» **Supplied text**:
○ ○ ○ ○ ○ ○ ○

Must have missed the snob comment. Sorry, I was just busy twitching the curtains to see how the Jones across the road were doing.


----------



## Anubite (Feb 21, 2011)

my 3rd actually.... and ok i see your point when it comes to rules and army build up for fairness... however i also play chaos and high elves, they dont force me to have magic... i dont like magic.. i love the theme of tomb kings, my army that i am putting together only consits of ushabti, chariots and well tomb king, but i must take a wizzard now that i do not want. all i am trying to say is that i shouldnt be forced to chose a specific unit..


----------



## Akatsuki13 (May 9, 2010)

You don't take any wizards in your armies? I don't think I've ever seen a non-Dwarf army without one wizard. Unfortunately for you, undead armies by their very nature are armies of magic. The Tomb Kings need a Hierophant and the Vampire Counts need their Vampire Lord. Without them, the magic keeping their armies standing falls apart and their army crumbles. That's just the way it is. You need at least one Liche or failing that, Settra or Arkhan. And even then, they need their magic to keep themselves going in battle.

If you don't want to deal with magic then you should stick to the living armies of WHFB.


----------



## Vaz (Mar 19, 2008)

If you're taking Chariots, no reason not to take Settra.


----------



## Anubite (Feb 21, 2011)

yh but vampiers are melee gods!!!


----------



## Akatsuki13 (May 9, 2010)

The Vampires themselves yes, but they still their magic to keep the rest of their army up and fighting. You just can't play undead without magic to replenish fallen troops, which you loose more over than living troops because undead have the Unstable rule. You just can't play Tomb Kings as you do Chaos and High Elves.


----------



## Orochi (Jan 28, 2009)

Reading through this thread, it's clear that your 'grasp' on the concept of this army just isn't there.

I mean yes, play the army how you wish. But expect to tell you how to play it in a 'better' fashion.


----------



## Anubite (Feb 21, 2011)

same way as you told me to play my dark eldar in the better fashion?? and you told me i wont get a single win? when i walked away with half of my games won?... no such thing as "better" fashion especially in fantasy...


----------



## Orochi (Jan 28, 2009)

No, they will help you get the most out of your army.

○ ○ ○ ○ ○ ○ ○

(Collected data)
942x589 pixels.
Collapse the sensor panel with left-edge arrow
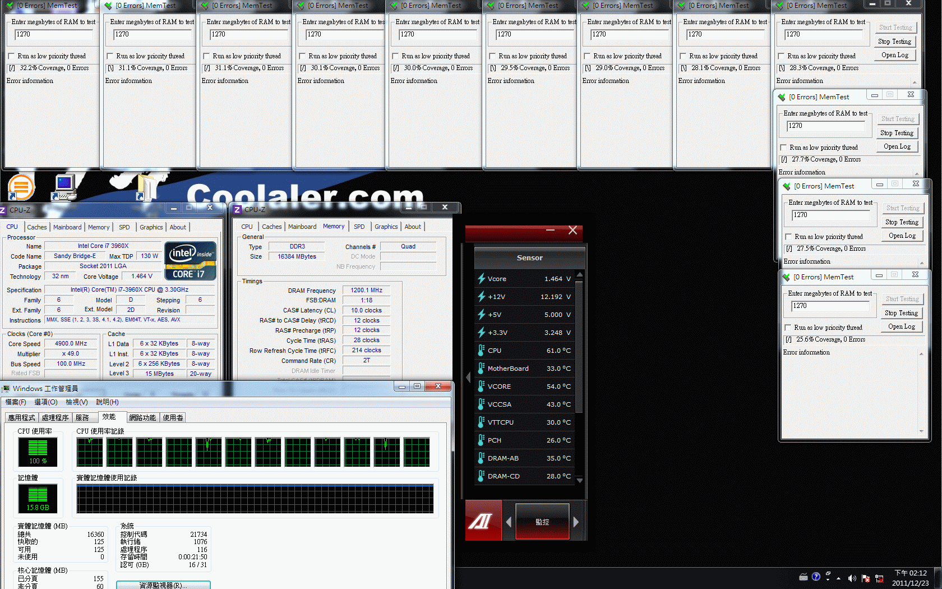pos(468,378)
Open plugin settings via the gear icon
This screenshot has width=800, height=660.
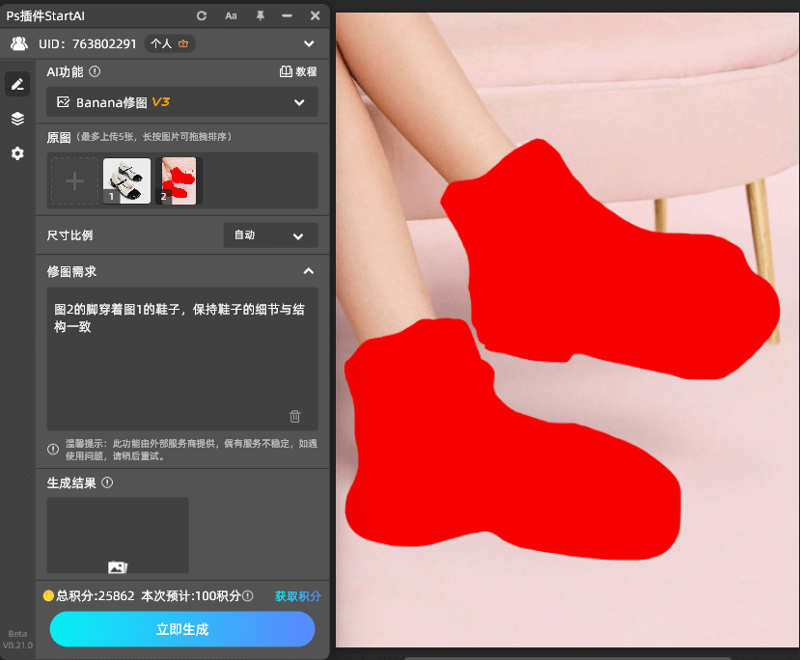tap(16, 153)
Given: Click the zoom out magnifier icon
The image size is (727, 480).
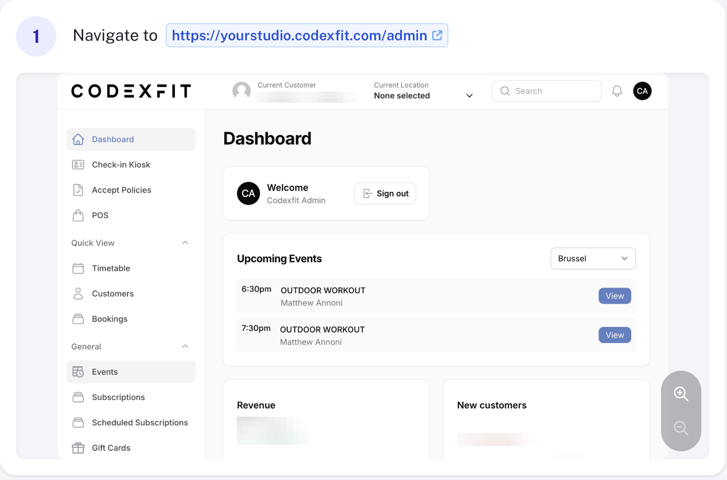Looking at the screenshot, I should pyautogui.click(x=681, y=428).
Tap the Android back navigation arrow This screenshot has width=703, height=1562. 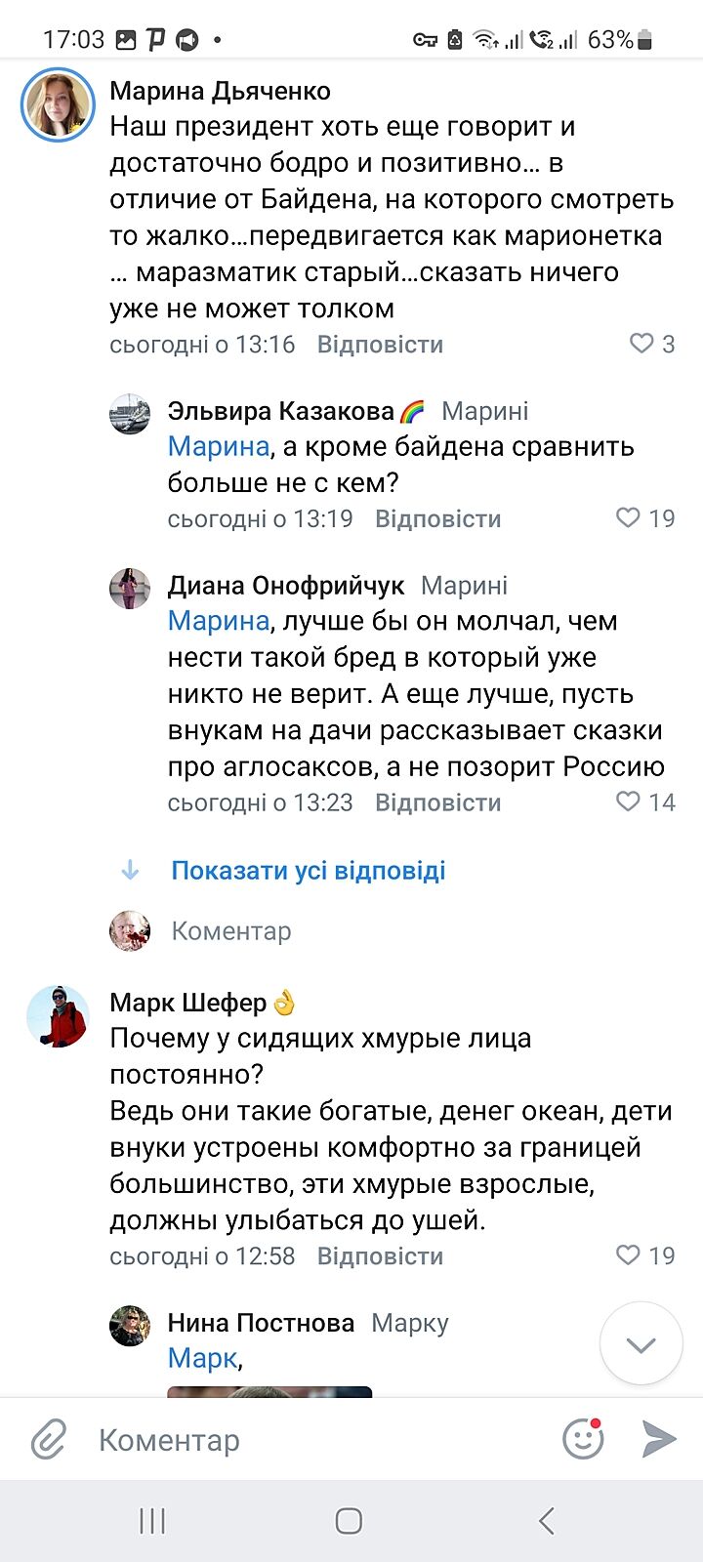547,1520
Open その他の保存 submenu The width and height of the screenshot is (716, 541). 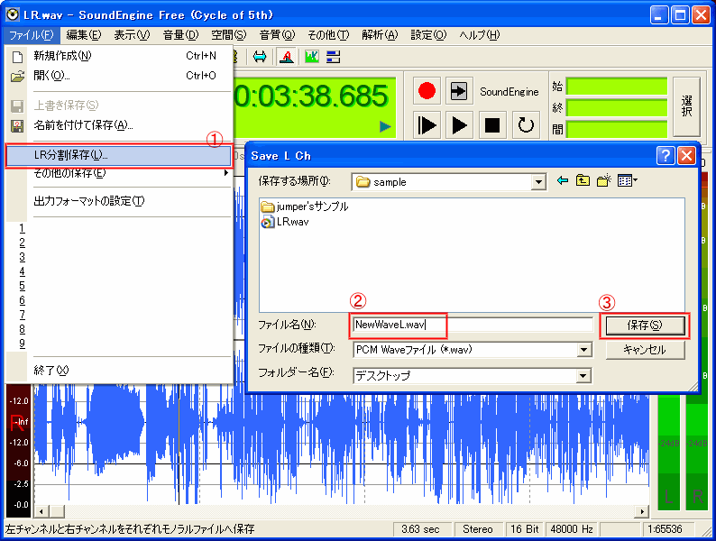pos(70,173)
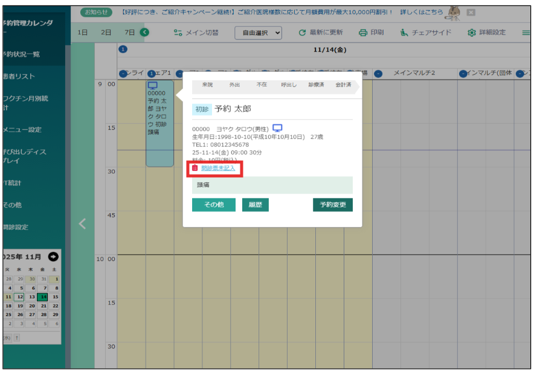Collapse the sidebar with left chevron
Screen dimensions: 537x373
[83, 224]
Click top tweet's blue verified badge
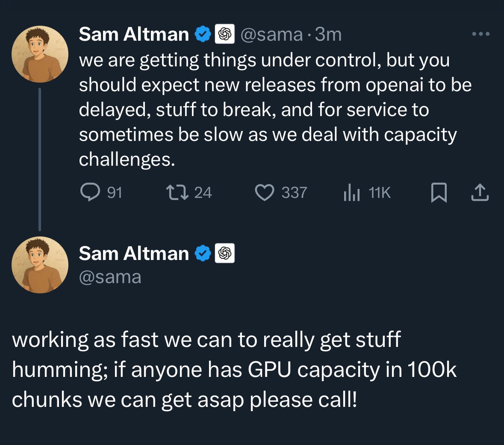The height and width of the screenshot is (445, 504). (x=203, y=34)
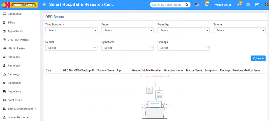Image resolution: width=269 pixels, height=121 pixels.
Task: Open the Doctor select dropdown
Action: [127, 30]
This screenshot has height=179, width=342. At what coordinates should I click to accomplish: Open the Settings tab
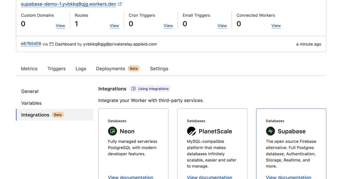pos(159,68)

○ ○ ○ ○ ○ ○ ○

» **Your instructions**:
In the forum thread about Tomb Kings, why is an undead army said to need magic? Answer in one to three sentences.

» **Task output**:
Undead armies are by their nature armies of magic. The magic of a wizard such as the Tomb Kings' Hierophant keeps the army standing, and without it the army falls apart. Magic is also needed to replenish fallen troops, and undead lose more of those than living armies do because of the Unstable rule.